In Ray, supra, the insured argued that the “substantially the same condition” language used in Owens meant that the insurer was obligated to compensate the insured for any diminution in fair market value. Yet the court ruled that “like kind and quality” is not the equivalent of “ACV” at the time of the loss, and that as a practical matter one may assume that any automobile sustaining significant collision damage will lose some market value after repairs. As noted, the court in Ray, ruled that to hold the insurer liable for the automobile’s diminution in value “would render essentially meaningless [the insurer's] clear right to elect to repair rather than to pay the actual cash value of the vehicle at the time of the loss.” (200 Cal. App. 3rd at 1417).

The fair market value analysis works fine in most cases. Leslie Salt Co. v. St. Paul Mercury Ins. Co. (9th Cir. 1981) 637 F. 2nd 65 addressed the issue when damaged property has no fair market value. The insured in that case was a salt manufacturer. Part of the manufacturing process entailed removing salt from sea water and stacking the salt for drying. Stacking was done with custom-made machine. On a test run, the stacker buckled, collapsed and was destroyed. The court held that although ACV generally means fair market value and replacement cost, that rule does not apply when the insured property, such as the custom-built stacker, has no market.

In a recent unpublished decision, a California court ruled that the insured has the burden of establishing that the damaged property constituted the type of unique property that required valuation by means of a replacement cost test. Century Surety Company v. P&S Fashions, Inc. 2007 WL 1129207. There are no published decisions addressing this issue.

An insured may not recover the costs of replacing property under the RCV policy provisions until the insured actually replaces the property. Diamond v. Ins. Co. of North America (1968) 267 Cal. App. 2nd 415. Nonetheless, most policies allow the insured to first recover on an ACV basis and later claim the RCV benefits by satisfying the conditions of coverage (e.g., repair or replacement within a specified number of days following the loss).

RCV coverage does not require the insured to replace the damaged property at the same location; an insured may recover RCV benefits for damage to his home by purchasing another home at another location. Conway v. Farmer’s Home Mut. Ins. Co. (1994) 26 Cal. App. 4th 1185.

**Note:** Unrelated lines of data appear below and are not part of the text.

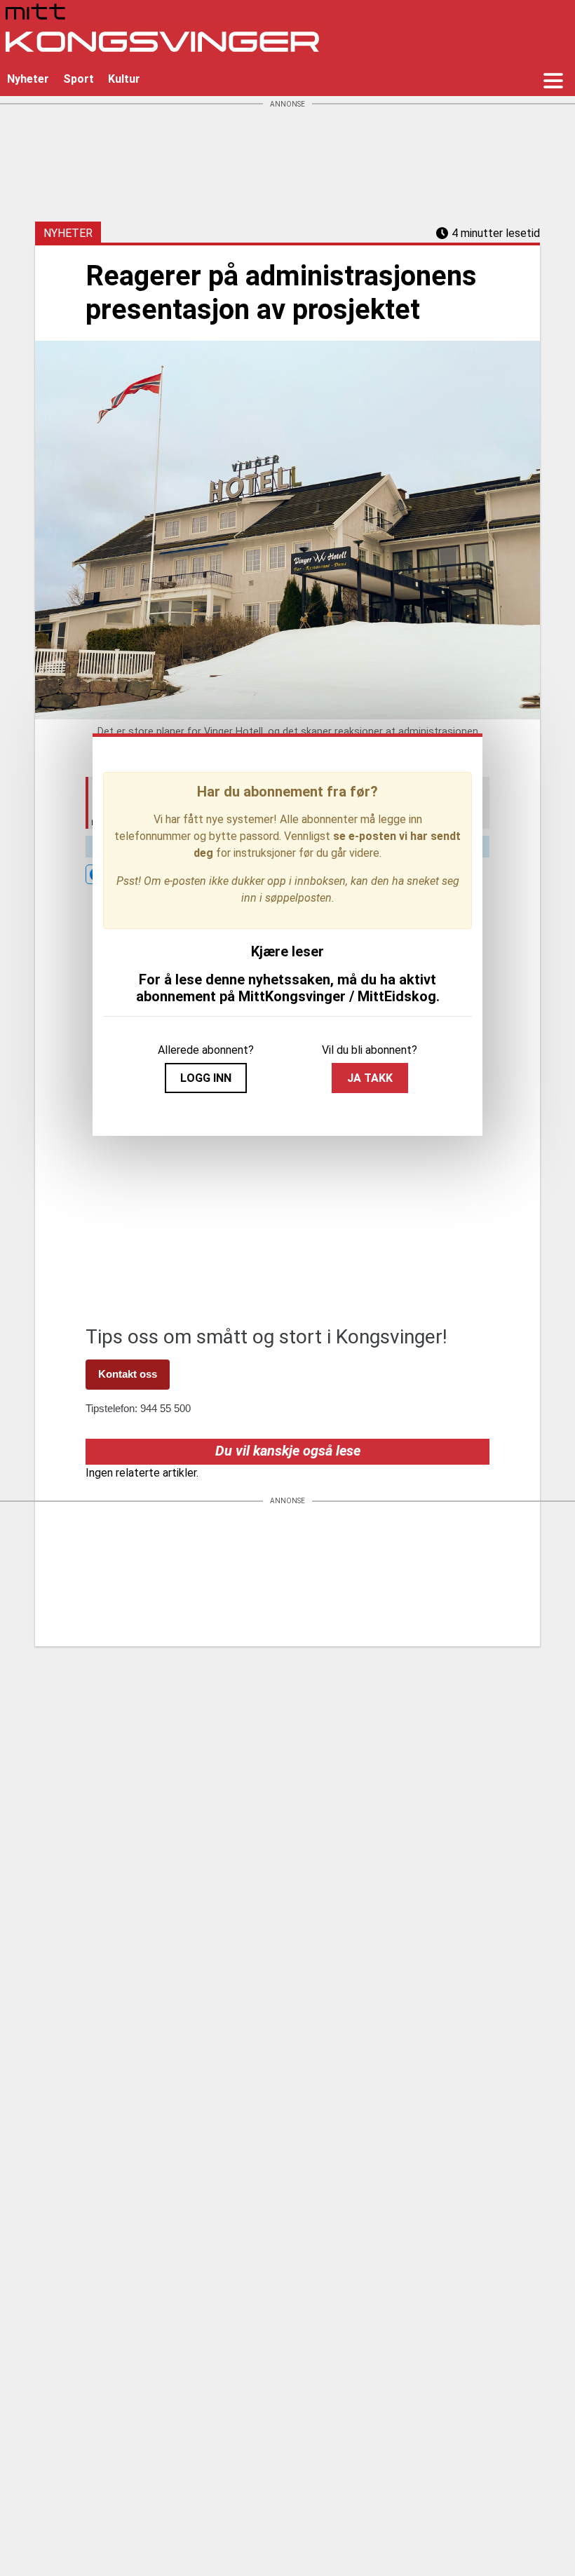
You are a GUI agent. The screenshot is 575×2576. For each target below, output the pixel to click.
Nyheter (28, 79)
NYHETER (68, 233)
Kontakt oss (127, 1374)
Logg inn (205, 1078)
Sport (78, 79)
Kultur (124, 79)
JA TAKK (370, 1078)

Moreover, absent a specific policy provision, an insured is not entitled to compensation for the cost of complying with new building codes. In McCorkle v. State Farm Ins. Co. (1990) 221 Cal. App. 3rd 610, the insureds filed a lawsuit based on the insurer’s refusal to pay for the full costs of replacing a destroyed garage with one with a concrete floor, as required by modern building codes. The original garage had a wooden floor, and the insurer tendered the costs of reconstruction of the garage with the wooden floor, and refused to pay for the upgrade costs. The Courts of Appeal held that the insurer did not breach its policy obligations by refusing to pay the additional costs necessary to comply with building codes, because the loss settlement clause limited coverage to replacement using “equivalent” construction. In so ruling, the court noted that the purpose of fire insurance is “to compensate for the actual loss sustained, not to place the insured in a better position than he or she was before the fire.” (221 Cal. App. 3rd at 614-615).

Similar results were reached in Breshears v. Indiana Lumbermen’s Mut. Ins. Co. of Indianapolis, Indiana (1967) 256 Cal. App. 2nd 245, and Bischel v. Fire Ins. Exchange (1991) 1 Cal. App. 4th 1168. But insurers must make certain disclosures if a policy does not cover building code upgrades. Under Insurance Code Section 10103, insurers must furnish policyholders the statement in at least 10 point type: “THIS POLICY DOES NOT INCLUDE BUILDING CODE UPGRADE COVERAGE.”

An open issue that remains is whether an insurer is entitled to subtract depreciation and deferred maintenance costs from a loss. Several cases suggest that an insurer may not deduct such costs, at least where the policy does not clearly give the insurer the right to do so. Continental Ins. Co. v. Dunn (9th Cir. 1955) 226 Fed. 2nd 471, 473; Hughes v. Potomac Ins. Co. of District of Colombia (1962) 199 Cal. App. 2nd 239, 252.